%%

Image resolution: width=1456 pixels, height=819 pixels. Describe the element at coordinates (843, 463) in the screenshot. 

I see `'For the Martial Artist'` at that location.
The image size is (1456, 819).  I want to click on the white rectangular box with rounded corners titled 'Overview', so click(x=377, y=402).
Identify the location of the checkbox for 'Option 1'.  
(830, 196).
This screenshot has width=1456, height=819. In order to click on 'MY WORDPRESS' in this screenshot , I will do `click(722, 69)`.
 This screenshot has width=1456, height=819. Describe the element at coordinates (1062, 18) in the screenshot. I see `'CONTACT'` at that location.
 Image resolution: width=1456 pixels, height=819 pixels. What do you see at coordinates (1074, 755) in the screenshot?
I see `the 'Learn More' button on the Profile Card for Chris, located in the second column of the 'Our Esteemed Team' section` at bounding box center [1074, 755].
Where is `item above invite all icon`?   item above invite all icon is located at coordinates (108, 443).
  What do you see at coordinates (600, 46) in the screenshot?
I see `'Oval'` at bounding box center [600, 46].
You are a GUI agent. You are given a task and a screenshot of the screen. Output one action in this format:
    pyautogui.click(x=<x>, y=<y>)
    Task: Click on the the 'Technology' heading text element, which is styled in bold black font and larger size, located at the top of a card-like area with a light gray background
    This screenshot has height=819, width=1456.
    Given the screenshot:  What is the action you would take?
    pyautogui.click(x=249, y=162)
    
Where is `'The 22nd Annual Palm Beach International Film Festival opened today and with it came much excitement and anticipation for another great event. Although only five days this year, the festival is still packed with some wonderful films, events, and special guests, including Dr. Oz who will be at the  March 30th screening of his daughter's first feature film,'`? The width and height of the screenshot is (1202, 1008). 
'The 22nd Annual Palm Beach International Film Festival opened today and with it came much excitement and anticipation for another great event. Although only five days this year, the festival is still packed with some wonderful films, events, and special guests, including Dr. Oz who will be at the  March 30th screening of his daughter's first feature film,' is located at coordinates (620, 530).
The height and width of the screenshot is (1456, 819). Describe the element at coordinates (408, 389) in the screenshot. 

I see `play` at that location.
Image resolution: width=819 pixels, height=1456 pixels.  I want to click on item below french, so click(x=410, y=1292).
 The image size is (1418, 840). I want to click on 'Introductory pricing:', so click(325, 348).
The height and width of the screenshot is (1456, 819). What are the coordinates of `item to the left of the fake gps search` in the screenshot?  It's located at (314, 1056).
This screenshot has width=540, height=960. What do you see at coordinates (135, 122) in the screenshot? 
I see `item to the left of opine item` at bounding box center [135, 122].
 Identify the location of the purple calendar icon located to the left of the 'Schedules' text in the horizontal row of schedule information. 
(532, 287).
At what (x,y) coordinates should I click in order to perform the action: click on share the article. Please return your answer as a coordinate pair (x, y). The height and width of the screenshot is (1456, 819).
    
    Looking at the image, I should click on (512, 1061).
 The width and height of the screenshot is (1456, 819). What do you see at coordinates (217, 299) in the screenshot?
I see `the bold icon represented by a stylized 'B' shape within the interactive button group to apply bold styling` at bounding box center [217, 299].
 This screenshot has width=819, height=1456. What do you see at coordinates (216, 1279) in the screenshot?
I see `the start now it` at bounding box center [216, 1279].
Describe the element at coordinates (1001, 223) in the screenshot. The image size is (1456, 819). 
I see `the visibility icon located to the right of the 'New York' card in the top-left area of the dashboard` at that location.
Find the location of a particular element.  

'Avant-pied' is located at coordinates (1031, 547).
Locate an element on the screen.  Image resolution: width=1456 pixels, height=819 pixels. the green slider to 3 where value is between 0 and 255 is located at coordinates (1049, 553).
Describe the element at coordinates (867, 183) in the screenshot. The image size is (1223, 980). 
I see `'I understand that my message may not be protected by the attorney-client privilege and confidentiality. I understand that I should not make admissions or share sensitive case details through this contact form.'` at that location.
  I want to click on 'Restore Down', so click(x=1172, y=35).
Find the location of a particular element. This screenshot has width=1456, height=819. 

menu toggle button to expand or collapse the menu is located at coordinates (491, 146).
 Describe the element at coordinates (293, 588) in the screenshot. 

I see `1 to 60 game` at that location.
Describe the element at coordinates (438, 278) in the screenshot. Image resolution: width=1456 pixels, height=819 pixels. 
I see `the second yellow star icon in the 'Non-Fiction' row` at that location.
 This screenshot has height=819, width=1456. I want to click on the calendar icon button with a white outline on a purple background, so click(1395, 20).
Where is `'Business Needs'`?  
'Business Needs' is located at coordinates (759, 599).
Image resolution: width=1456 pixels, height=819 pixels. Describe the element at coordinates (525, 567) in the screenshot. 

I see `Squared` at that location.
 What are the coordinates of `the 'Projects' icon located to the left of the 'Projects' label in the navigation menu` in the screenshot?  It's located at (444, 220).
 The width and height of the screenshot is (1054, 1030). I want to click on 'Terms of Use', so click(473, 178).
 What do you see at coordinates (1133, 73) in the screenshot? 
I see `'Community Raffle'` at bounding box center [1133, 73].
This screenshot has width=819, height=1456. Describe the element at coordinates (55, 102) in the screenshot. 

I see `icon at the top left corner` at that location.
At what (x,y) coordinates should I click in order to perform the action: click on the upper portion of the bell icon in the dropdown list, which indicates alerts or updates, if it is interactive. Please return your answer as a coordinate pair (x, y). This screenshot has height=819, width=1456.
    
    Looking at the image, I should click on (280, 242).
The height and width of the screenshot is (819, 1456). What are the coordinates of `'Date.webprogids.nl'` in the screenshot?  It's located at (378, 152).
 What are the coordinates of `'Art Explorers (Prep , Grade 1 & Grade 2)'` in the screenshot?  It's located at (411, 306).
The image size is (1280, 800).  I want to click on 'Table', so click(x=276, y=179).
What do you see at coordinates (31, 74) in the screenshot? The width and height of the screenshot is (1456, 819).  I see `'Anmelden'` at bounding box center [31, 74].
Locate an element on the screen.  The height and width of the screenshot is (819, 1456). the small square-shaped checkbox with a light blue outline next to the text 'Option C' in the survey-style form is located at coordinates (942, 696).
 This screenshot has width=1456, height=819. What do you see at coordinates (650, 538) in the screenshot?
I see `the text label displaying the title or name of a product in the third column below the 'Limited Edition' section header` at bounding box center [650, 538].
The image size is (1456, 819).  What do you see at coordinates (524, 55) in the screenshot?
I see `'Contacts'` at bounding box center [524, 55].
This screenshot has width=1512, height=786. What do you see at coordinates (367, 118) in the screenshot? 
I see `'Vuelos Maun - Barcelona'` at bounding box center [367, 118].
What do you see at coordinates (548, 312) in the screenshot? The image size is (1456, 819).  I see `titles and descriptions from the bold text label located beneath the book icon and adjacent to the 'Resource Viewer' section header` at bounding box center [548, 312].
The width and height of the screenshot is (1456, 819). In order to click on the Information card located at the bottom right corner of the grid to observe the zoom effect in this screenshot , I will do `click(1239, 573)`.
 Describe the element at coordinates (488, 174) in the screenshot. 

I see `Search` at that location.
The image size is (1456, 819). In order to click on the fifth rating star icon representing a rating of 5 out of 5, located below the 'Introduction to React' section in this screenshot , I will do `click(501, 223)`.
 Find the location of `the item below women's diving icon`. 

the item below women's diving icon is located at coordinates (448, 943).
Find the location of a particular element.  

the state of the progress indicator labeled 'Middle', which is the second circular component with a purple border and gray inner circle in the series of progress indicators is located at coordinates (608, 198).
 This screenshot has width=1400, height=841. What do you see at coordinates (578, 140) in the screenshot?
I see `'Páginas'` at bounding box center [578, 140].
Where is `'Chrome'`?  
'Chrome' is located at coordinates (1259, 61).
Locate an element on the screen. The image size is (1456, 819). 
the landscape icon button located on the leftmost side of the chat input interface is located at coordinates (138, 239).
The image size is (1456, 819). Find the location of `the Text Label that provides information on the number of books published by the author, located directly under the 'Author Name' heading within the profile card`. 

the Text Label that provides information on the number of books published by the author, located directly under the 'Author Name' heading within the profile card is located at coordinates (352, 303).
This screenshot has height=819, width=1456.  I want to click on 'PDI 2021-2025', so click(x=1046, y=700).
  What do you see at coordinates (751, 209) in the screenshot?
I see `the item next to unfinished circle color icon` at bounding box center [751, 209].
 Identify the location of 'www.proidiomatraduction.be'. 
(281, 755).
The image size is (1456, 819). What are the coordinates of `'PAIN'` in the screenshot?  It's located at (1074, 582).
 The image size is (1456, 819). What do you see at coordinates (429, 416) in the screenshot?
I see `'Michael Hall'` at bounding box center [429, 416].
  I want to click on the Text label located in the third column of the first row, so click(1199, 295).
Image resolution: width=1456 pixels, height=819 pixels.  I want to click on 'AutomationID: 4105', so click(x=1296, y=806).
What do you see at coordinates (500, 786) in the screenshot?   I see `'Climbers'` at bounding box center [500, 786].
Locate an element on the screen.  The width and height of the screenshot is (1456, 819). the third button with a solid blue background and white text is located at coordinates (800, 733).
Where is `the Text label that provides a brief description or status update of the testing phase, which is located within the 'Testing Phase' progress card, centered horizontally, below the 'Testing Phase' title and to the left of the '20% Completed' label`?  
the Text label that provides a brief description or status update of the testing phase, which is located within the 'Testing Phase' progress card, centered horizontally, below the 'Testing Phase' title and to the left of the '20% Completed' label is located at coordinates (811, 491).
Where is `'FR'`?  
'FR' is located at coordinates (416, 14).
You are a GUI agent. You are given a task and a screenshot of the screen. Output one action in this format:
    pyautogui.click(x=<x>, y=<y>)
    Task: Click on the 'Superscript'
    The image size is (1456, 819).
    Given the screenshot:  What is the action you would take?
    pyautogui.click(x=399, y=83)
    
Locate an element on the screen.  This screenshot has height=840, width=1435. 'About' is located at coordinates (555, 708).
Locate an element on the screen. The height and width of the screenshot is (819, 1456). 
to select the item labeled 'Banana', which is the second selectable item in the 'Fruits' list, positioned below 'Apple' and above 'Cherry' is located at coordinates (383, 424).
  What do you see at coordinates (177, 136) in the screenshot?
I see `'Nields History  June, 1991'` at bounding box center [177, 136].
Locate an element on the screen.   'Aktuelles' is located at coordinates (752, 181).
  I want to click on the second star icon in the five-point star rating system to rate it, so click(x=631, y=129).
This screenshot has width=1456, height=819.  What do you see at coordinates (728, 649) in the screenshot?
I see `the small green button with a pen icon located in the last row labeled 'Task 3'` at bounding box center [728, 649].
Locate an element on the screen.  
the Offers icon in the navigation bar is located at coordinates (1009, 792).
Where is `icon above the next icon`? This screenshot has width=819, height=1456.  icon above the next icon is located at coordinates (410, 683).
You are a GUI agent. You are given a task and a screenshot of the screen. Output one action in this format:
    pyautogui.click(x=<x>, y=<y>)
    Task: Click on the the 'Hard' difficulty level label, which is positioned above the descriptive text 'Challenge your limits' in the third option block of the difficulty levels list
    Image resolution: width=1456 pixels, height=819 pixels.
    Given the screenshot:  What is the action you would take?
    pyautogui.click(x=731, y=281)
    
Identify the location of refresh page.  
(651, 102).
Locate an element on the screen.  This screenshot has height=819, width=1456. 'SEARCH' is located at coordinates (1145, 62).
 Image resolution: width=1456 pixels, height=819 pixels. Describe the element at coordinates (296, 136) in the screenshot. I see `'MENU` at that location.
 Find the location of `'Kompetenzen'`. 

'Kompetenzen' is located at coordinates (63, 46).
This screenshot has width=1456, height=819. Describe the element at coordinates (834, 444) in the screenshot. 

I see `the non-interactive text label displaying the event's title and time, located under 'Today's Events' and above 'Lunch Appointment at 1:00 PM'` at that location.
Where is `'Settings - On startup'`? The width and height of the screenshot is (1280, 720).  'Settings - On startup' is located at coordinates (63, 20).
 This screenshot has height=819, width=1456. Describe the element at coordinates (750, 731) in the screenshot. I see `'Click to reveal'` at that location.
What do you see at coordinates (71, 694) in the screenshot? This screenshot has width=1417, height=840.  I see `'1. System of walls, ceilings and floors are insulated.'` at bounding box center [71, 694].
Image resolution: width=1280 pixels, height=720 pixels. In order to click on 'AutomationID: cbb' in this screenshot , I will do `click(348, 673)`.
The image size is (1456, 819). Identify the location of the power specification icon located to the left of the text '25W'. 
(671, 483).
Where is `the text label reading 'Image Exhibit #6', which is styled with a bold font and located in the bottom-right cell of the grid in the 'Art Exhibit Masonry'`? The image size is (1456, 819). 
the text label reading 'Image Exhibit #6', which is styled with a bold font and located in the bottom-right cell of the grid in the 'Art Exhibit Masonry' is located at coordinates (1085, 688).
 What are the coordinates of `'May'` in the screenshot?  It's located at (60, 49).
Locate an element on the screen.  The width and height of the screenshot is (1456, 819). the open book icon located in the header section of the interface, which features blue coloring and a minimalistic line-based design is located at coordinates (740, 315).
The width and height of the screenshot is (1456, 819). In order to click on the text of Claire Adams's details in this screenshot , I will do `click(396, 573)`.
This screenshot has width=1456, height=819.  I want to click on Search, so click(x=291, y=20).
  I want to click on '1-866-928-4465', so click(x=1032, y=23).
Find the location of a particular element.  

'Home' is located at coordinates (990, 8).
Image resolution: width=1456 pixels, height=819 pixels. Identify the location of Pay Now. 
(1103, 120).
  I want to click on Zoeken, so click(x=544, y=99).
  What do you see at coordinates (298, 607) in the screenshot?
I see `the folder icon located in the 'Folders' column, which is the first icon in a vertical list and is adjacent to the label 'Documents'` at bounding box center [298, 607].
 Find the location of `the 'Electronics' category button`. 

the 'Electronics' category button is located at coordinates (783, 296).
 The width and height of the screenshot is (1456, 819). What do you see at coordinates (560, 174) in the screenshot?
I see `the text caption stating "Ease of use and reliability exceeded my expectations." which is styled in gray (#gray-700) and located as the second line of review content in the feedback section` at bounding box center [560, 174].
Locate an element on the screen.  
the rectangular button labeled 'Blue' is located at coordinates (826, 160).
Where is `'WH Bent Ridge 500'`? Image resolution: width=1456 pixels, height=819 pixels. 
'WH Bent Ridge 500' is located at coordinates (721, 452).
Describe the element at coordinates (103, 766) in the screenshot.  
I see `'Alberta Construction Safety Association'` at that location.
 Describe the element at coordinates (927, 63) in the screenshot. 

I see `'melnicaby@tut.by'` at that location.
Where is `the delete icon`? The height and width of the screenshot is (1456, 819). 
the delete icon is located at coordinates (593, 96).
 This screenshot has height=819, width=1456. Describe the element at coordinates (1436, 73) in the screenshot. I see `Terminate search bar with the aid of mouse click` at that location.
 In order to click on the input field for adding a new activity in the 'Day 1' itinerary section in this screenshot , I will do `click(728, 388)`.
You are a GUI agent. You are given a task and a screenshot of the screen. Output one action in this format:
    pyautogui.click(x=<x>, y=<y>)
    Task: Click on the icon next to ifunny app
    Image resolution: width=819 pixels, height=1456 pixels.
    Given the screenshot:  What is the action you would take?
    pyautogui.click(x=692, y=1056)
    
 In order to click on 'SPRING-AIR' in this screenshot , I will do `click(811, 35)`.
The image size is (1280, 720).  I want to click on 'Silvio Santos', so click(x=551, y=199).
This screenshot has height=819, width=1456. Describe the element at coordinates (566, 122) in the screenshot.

%%

- _REQUEST_
Put the rows above into a JSON list of strings with one string per line. Cover only the lines from the one containing "649) in the screenshot?" through the one containing "non-interactive text label", inclusive, and leave out blank lines.

- _SOLUTION_
[
  "This screenshot has width=1456, height=819.  What do you see at coordinates (728, 649) in the screenshot?",
  "I see `the small green button with a pen icon located in the last row labeled 'Task 3'` at bounding box center [728, 649].",
  "Locate an element on the screen.  ",
  "the Offers icon in the navigation bar is located at coordinates (1009, 792).",
  "Where is `icon above the next icon`? This screenshot has width=819, height=1456.  icon above the next icon is located at coordinates (410, 683).",
  "You are a GUI agent. You are given a task and a screenshot of the screen. Output one action in this format:",
  "    pyautogui.click(x=<x>, y=<y>)",
  "    Task: Click on the the 'Hard' difficulty level label, which is positioned above the descriptive text 'Challenge your limits' in the third option block of the difficulty levels list",
  "    Image resolution: width=1456 pixels, height=819 pixels.",
  "    Given the screenshot:  What is the action you would take?",
  "    pyautogui.click(x=731, y=281)",
  "Identify the location of refresh page.  ",
  "(651, 102).",
  "Locate an element on the screen.  This screenshot has height=819, width=1456. 'SEARCH' is located at coordinates (1145, 62).",
  " Image resolution: width=1456 pixels, height=819 pixels. Describe the element at coordinates (296, 136) in the screenshot. I see `'MENU` at that location.",
  " Find the location of `'Kompetenzen'`. ",
  "'Kompetenzen' is located at coordinates (63, 46).",
  "This screenshot has width=1456, height=819. Describe the element at coordinates (834, 444) in the screenshot. ",
  "I see `the non-interactive text label displaying the event's title and time, located under 'Today's Events' and above 'Lunch Appointment at 1:00 PM'` at that location."
]